We have reached the conclusion that the obvious strengths and weaknesses outweigh (but only just) the delays and reasons given for them.
We therefore grant permission for the appellants to bring their appeals against discovery assessments out of time.
We now turn to the penalty notices. The position here is very different. The delays are serious and significant, and the reasons are poor. Whilst we accept that the appellants were finding it difficult to obtain the RBS statements, we can see no reason why these were required in order to challenge the penalty notices, which were not tax geared, and arose from the failure by the appellants to provide information which had been sought, by statutory information notices, on a number of occasions. Furthermore, whilst some of the information related to the provision of bank statements, much of the information requested did not. The information notices asked, for example, for details of rents rates and property repairs and copies of invoices. This information appears to have been provided to the appellants accountants as they relate to years in which the appellants had filed tax returns. Yet no reason was given as to why it could not be provided to HMRC.
We, like HMRC, are sympathetic to the plight of their daughter, but this was for a limited time in May 2018 and the penalty notices were issued between December 2018 and May 2019.
There are no obvious weaknesses to HMRC’s position as there were in the case of the discovery assessments.

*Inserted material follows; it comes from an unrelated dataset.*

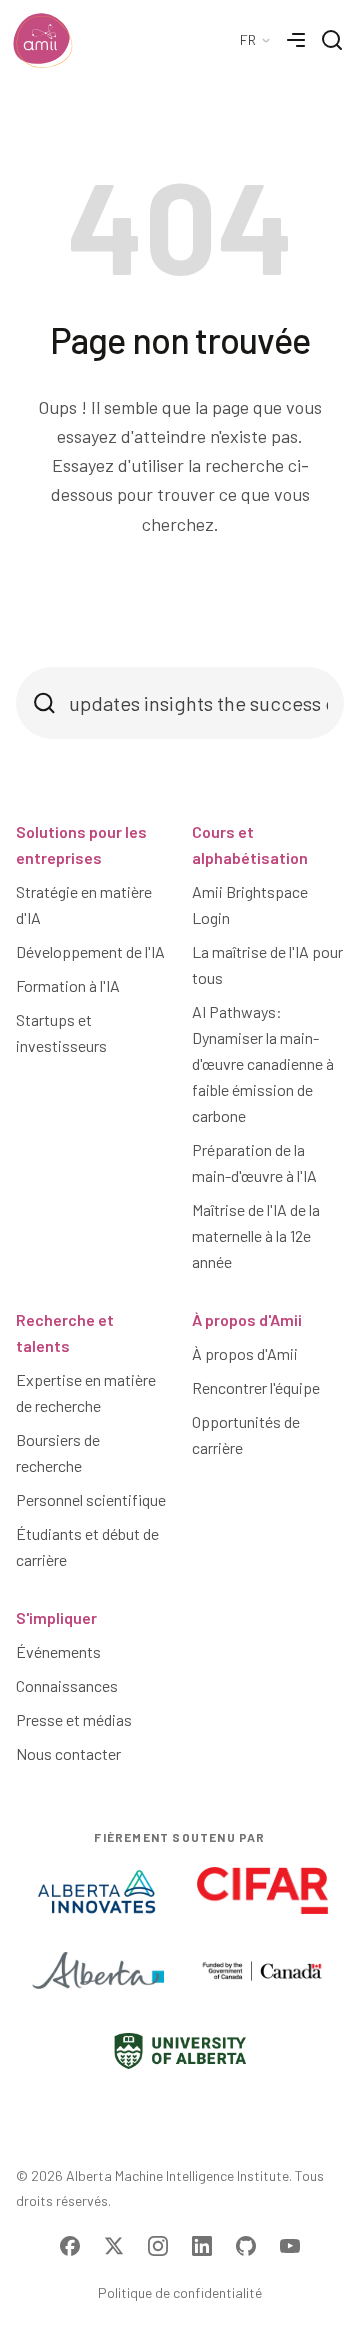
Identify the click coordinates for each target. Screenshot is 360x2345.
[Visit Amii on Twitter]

There are no obvious strengths to the appellants’ position.
The balance of prejudice, therefore, weighs very heavily in rejecting the appellants’ applications for permission to bring their appeals against the penalty notices out of time, and we do not give them permission to do so.
DECISION
It is our decision that the fair and just course is to allow the appellants’ applications for permission to bring appeals against the discovery assessments out of time, and we hereby grant them permission to do so.
It is our decision that the fair and just course is to reject the appellants’ applications for permission to bring appeals against the penalty notices out of time. And we hereby deny them permission to do so.
RIGHT TO APPLY FOR PERMISSION TO APPEAL
This document contains full findings of fact and reasons for the decision. Any party dissatisfied with this decision has a right to apply for permission to appeal against it pursuant to Rule 39 of the Tribunal Procedure (First-tier Tribunal) (Tax Chamber) Rules 2009. The application must be received by this Tribunal not later than 56 days after this decision is sent to that party. The parties are referred to “Guidance to accompany a Decision from the First-tier Tribunal (Tax Chamber)” which accompanies and forms part of this decision notice.